> WHAT TO DO
Please keep the images out and set down the data exactly as given.

> SOURCE DATA
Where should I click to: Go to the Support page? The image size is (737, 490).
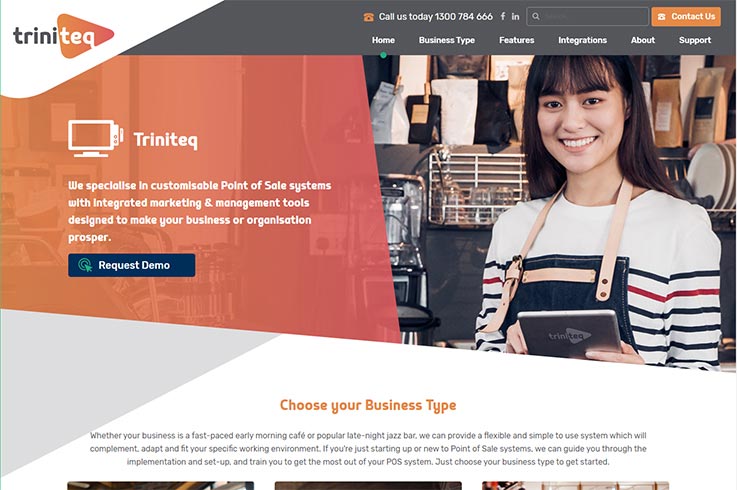click(695, 40)
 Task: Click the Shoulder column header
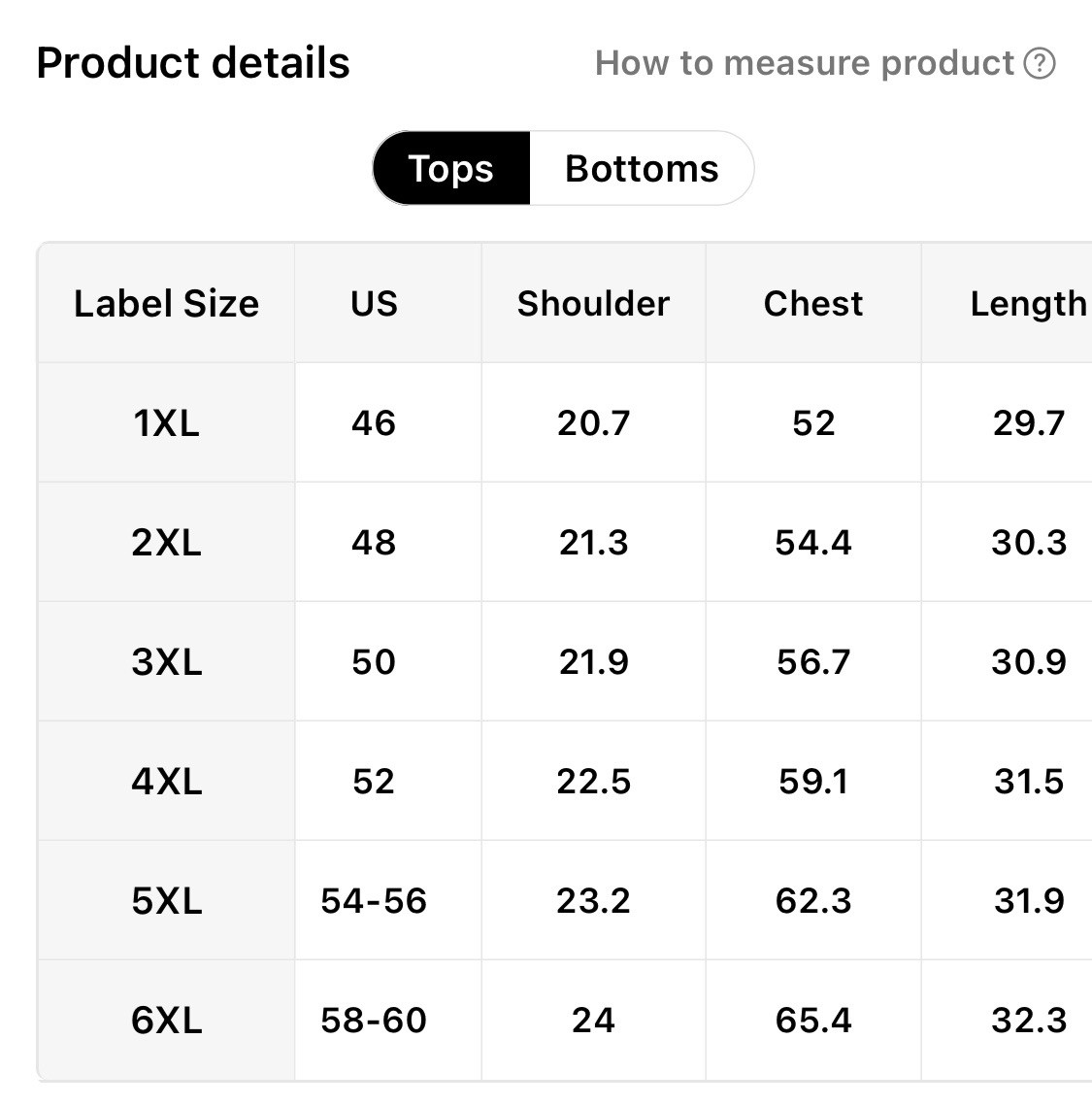tap(593, 304)
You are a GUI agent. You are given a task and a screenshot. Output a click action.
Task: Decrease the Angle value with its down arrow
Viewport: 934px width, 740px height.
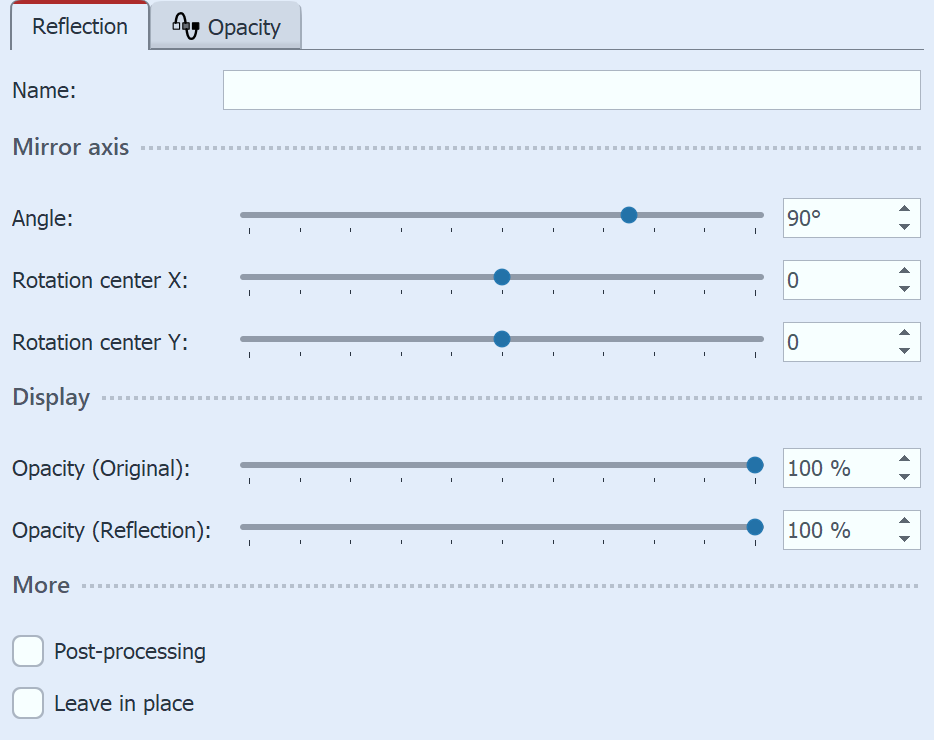905,227
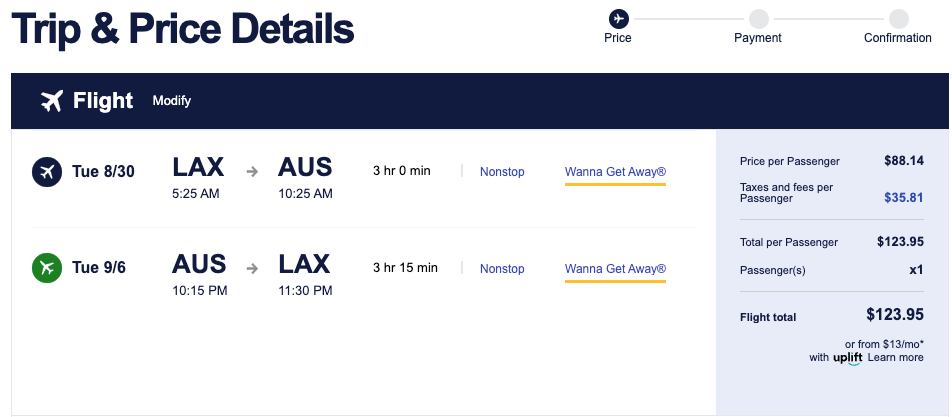Click the navy departing flight plane icon
Screen dimensions: 952x417
point(46,171)
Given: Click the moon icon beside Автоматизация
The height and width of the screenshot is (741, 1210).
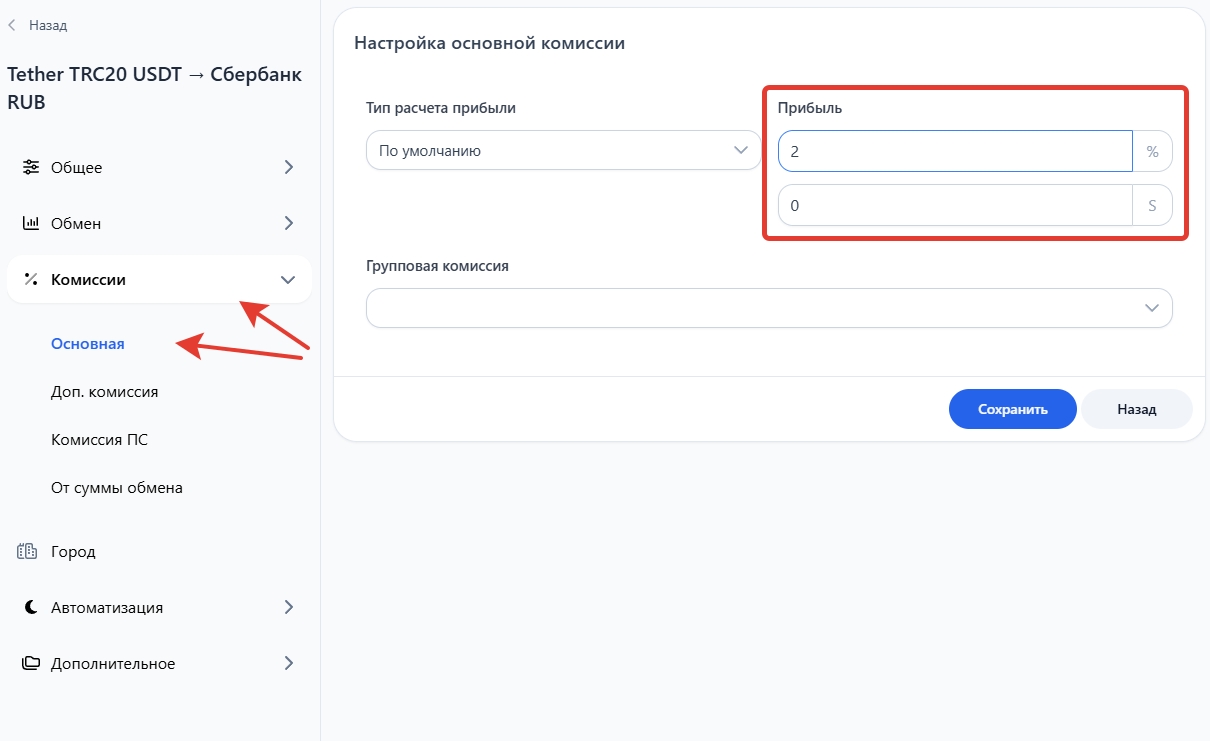Looking at the screenshot, I should 31,607.
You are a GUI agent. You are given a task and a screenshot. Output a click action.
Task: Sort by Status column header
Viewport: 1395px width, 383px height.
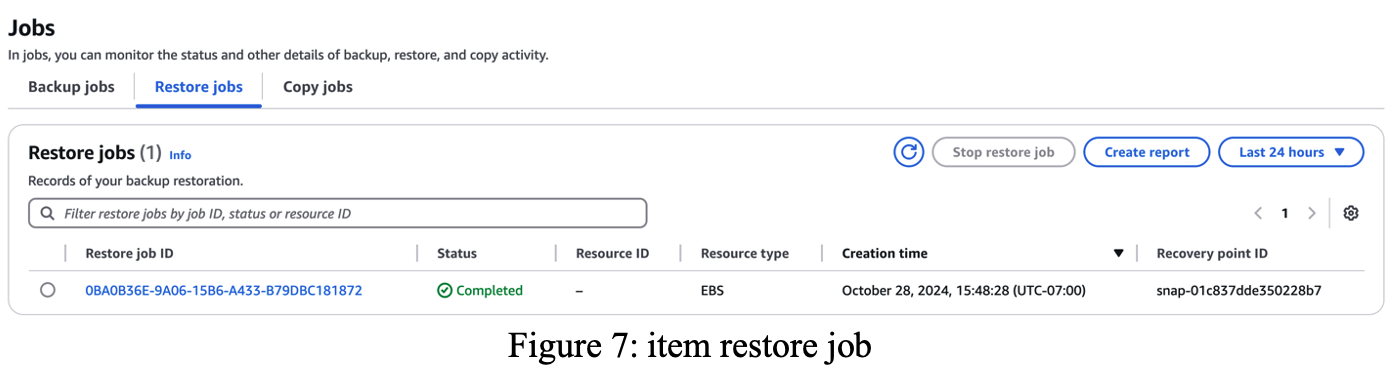[457, 254]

> TASK SOLUTION
Where should I click to: Go to the Support page? The image size is (737, 490).
click(695, 40)
 Task: Click the Shoulder column header
tap(593, 304)
You are a GUI agent. You are given a task and a screenshot. Output a click action.
Task: Decrease the Angle value with its down arrow
Viewport: 934px width, 740px height.
905,227
Click the navy departing flight plane icon
Screen dimensions: 952x417
point(46,171)
Given: Click the moon icon beside Автоматизация
The height and width of the screenshot is (741, 1210).
Looking at the screenshot, I should 31,607.
You are a GUI agent. You are given a task and a screenshot. Output a click action.
Task: Sort by Status column header
Viewport: 1395px width, 383px height.
[457, 254]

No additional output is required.